In another process, part of the water vapor required for the reaction is replaced by carbon dioxide, which is recovered from the product gas by scrubbing and is returned to the reforming process carried out with steam. In this case too, a preheating to high temperatures, up to about 800.degree.C., is required. It is also known to use catalysts having different activities in the tubular heater in such a manner that the tubes contain a low-activity catalyst at their inlet end so that at that end the heating of the reaction mixture predominates over the actual reaction. In this way, the development of dangerously high CO concentrations is avoided particularly at the beginning of the reaction. Depending on the composition of the catalyst and particularly of its support, slight amounts of carbon black may be deposited in the inlet zones of the reactor tubes but these are not sufficient to clog the flow paths.

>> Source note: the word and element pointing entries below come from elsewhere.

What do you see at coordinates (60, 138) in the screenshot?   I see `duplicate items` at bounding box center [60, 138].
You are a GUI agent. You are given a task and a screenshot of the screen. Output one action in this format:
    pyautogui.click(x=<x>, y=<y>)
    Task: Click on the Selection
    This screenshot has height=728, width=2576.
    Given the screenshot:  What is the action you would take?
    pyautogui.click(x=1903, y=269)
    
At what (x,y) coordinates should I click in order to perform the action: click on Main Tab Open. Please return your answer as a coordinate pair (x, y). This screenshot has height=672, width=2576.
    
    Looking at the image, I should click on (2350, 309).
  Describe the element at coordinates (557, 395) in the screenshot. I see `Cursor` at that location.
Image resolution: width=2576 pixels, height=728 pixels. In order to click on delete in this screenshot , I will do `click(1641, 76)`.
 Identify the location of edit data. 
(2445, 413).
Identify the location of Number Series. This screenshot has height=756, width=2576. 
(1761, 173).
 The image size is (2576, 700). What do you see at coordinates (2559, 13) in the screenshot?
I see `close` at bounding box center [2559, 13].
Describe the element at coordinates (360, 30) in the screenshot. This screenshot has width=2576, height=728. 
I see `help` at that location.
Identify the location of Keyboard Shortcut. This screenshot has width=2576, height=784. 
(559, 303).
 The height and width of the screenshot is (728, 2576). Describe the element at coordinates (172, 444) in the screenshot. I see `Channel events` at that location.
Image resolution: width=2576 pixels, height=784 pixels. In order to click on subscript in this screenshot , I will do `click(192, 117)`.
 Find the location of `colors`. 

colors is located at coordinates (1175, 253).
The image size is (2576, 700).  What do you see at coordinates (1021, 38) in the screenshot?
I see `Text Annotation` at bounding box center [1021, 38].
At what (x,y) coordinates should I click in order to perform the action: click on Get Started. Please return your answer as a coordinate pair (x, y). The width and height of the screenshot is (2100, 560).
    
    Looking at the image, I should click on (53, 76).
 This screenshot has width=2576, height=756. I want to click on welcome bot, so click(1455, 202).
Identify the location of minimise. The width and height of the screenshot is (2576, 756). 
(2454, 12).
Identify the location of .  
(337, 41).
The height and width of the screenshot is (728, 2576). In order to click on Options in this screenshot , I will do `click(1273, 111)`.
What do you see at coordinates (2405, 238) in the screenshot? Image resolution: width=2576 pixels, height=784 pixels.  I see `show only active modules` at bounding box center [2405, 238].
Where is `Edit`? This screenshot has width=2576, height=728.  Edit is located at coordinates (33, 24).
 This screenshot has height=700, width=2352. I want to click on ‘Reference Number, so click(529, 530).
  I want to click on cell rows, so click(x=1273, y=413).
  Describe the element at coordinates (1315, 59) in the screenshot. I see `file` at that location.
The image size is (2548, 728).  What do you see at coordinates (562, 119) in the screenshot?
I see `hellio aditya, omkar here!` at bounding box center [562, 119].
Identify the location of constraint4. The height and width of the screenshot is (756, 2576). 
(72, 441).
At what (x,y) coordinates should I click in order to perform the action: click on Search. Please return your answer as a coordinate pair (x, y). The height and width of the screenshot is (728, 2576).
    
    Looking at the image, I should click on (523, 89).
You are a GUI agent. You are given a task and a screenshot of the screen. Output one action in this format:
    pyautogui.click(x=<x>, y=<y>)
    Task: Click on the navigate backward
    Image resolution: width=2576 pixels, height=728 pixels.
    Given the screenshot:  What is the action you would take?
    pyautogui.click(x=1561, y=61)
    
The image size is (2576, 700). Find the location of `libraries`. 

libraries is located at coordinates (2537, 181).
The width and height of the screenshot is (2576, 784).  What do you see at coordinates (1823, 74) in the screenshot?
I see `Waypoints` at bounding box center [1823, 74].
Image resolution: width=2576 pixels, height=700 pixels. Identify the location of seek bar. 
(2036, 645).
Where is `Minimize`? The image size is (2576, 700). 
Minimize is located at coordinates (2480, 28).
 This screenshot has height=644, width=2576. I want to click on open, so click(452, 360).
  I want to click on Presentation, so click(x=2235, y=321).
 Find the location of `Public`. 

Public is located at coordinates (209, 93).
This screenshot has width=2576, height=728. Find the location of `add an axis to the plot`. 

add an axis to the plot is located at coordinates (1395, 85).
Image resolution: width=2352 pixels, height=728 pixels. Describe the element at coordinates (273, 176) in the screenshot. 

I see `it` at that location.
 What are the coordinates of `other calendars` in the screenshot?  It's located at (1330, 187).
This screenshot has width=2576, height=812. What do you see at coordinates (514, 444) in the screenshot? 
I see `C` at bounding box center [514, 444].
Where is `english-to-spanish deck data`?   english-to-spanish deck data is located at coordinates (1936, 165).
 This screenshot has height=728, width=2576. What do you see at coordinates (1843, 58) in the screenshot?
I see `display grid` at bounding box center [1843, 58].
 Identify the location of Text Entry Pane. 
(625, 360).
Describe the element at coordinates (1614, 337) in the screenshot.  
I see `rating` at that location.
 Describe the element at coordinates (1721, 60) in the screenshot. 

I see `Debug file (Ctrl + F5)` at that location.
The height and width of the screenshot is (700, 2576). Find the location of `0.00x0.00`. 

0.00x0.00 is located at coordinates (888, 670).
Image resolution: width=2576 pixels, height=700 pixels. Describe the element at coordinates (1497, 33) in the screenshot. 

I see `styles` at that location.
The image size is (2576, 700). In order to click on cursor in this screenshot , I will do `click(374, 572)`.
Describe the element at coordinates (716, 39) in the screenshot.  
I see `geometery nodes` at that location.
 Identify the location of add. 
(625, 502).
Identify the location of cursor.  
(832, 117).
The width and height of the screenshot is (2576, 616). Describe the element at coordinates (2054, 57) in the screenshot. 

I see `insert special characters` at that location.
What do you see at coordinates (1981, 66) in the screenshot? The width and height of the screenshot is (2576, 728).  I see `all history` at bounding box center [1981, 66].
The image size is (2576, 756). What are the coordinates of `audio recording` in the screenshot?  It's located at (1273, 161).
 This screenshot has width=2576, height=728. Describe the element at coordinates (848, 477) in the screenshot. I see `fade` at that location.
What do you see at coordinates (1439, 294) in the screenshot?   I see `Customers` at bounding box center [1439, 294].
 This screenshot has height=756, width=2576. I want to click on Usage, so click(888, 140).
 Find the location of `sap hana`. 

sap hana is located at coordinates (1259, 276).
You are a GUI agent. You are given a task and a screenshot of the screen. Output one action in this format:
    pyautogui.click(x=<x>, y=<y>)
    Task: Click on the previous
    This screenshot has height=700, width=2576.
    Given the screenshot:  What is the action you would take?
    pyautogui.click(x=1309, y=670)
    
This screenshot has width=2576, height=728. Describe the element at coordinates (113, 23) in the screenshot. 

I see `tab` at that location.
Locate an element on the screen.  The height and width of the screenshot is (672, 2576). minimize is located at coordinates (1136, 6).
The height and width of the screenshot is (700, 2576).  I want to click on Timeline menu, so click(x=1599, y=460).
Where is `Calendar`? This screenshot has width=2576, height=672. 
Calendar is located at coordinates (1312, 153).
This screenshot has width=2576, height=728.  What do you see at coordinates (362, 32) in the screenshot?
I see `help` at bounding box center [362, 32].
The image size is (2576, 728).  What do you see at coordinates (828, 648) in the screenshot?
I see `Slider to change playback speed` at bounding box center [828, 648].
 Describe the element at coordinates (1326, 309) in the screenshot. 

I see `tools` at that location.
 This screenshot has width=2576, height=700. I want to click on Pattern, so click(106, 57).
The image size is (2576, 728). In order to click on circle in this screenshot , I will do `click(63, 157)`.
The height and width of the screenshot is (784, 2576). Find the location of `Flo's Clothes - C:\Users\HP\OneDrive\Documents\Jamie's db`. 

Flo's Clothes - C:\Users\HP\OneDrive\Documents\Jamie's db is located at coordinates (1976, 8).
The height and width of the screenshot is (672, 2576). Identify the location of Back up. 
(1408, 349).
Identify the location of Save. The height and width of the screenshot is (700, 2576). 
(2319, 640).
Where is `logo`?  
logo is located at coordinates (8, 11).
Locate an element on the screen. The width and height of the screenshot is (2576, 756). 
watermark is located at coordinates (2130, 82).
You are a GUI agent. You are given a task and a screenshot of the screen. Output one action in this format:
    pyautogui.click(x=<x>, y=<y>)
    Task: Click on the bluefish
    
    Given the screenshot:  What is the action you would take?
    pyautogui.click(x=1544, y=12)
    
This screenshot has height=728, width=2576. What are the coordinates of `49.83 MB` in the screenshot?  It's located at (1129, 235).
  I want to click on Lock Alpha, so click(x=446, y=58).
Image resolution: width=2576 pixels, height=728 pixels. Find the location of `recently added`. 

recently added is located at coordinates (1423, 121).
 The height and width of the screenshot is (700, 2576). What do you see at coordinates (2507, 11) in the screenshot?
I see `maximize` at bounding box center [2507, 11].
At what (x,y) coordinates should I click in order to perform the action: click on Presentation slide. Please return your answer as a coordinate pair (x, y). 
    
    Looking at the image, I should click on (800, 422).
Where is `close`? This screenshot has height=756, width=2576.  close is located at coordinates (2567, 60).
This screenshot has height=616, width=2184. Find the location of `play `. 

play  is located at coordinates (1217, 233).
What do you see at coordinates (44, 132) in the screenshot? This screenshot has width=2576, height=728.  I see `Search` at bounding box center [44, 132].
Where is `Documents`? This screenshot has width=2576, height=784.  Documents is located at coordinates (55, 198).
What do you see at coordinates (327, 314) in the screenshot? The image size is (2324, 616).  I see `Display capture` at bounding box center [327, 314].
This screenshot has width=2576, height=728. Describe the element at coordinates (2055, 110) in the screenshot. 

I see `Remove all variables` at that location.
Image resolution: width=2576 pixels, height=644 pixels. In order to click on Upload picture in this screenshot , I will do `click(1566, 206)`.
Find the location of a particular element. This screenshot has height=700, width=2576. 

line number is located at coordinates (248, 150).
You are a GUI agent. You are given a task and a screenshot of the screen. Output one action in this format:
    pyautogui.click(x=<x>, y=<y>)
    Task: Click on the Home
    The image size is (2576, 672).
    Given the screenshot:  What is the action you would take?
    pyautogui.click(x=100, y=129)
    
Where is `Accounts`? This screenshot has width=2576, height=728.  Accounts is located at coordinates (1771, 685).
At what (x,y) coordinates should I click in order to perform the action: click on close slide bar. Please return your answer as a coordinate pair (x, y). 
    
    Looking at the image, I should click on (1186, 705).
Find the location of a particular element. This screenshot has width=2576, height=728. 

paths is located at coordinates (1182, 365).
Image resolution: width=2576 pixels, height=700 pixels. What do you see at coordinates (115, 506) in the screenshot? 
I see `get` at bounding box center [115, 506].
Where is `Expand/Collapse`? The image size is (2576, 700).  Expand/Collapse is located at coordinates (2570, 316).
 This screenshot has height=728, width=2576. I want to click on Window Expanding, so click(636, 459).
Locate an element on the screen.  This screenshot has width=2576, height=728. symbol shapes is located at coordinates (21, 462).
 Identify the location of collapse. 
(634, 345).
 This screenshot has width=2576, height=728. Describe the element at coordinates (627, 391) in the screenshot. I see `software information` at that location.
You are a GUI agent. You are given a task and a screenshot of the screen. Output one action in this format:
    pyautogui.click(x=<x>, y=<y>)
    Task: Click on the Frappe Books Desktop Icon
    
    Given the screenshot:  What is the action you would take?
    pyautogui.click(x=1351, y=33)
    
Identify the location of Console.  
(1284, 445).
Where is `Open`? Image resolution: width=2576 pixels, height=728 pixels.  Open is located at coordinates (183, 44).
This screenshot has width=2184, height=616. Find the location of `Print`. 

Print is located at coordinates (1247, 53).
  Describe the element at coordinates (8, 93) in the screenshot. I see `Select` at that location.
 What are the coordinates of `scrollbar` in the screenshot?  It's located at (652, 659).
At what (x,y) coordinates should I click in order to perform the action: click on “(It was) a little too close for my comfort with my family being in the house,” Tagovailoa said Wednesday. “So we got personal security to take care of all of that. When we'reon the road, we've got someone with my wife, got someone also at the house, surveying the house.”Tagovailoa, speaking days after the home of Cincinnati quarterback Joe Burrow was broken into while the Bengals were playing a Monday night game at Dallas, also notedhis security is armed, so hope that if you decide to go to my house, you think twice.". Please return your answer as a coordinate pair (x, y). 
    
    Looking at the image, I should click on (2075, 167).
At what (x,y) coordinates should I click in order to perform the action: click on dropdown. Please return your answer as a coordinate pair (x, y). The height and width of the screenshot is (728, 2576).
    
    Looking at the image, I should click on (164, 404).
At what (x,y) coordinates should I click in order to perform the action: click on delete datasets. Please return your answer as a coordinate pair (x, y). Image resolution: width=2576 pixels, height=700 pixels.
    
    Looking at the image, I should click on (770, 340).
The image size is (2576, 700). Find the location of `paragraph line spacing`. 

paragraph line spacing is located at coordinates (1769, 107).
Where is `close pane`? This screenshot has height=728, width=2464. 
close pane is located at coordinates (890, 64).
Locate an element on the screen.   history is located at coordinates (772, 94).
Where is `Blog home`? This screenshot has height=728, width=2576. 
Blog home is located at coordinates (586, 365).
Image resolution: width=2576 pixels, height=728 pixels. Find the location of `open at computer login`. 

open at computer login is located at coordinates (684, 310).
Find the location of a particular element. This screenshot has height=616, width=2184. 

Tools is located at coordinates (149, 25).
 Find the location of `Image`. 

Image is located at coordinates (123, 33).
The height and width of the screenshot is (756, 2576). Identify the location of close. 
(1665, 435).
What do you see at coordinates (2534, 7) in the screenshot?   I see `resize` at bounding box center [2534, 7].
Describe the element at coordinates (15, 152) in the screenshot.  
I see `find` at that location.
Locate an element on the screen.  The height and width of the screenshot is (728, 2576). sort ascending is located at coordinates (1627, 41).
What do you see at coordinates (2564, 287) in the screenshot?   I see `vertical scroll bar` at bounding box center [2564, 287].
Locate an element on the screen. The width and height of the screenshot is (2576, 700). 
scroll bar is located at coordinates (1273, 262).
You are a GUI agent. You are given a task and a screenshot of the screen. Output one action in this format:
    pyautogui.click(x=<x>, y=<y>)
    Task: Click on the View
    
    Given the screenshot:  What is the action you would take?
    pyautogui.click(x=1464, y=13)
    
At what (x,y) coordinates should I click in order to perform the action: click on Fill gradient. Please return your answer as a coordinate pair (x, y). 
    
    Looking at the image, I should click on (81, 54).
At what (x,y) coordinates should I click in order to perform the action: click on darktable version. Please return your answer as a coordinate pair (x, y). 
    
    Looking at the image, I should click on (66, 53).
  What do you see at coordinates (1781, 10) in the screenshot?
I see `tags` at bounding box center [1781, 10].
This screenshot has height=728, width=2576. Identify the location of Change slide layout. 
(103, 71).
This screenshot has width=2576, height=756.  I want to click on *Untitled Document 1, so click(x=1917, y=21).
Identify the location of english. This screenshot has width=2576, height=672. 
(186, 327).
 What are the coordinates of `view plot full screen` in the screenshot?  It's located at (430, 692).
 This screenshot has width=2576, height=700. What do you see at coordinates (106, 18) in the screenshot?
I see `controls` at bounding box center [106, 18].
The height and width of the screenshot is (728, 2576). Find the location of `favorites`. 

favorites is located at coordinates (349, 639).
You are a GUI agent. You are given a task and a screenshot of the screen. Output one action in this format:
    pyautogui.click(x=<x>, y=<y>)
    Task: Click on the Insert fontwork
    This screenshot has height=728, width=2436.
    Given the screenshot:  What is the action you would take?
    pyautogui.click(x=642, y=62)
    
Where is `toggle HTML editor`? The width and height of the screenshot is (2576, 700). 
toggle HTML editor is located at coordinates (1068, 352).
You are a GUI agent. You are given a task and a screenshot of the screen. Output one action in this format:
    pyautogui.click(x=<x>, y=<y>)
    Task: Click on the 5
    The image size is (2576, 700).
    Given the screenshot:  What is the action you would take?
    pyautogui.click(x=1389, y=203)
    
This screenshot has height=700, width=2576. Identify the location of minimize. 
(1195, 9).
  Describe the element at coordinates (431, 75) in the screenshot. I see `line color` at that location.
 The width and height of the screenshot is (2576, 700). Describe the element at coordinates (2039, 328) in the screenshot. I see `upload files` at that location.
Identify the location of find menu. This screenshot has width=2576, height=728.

At its inlet end, the catalyst layer may comprise alkali-containing catalysts, which are effective at extremely low steam-carbon ratios. Although carbon black is deposited on such catalysts, the deposited carbon is consumed by accompanying reactions so that carbon black is not deposited in large amounts. These nickel-containing catalysts which comprise a support and which in most cases are alkalinized by an addition of potassium carbonate are sensitive to elevated temperatures. Their alkali content is volatile at temperatures much in excess of 850.degree.C. As the operation proceeds, the alkali content of the catalyst is progressively lost so that its activity changes constantly and the formation of carbon black is increasingly promoted. The volatilized alkali compounds are deposited on colder parts of the plant, where they give rise to clogging and corrosion. Catalysts of this kind are described for example in USP-Specification No. 3 417 029.
Even in combination, these known measures do not enable a reaction of hydrocarbons and water vapor under conditions which are sufficiently remote from the carbon black limit and with formation of a product gas in which the water vapor content is minimized and which can be directly used as a hot reducing gas without having to be cooled substantially below the temperature at which it is formed.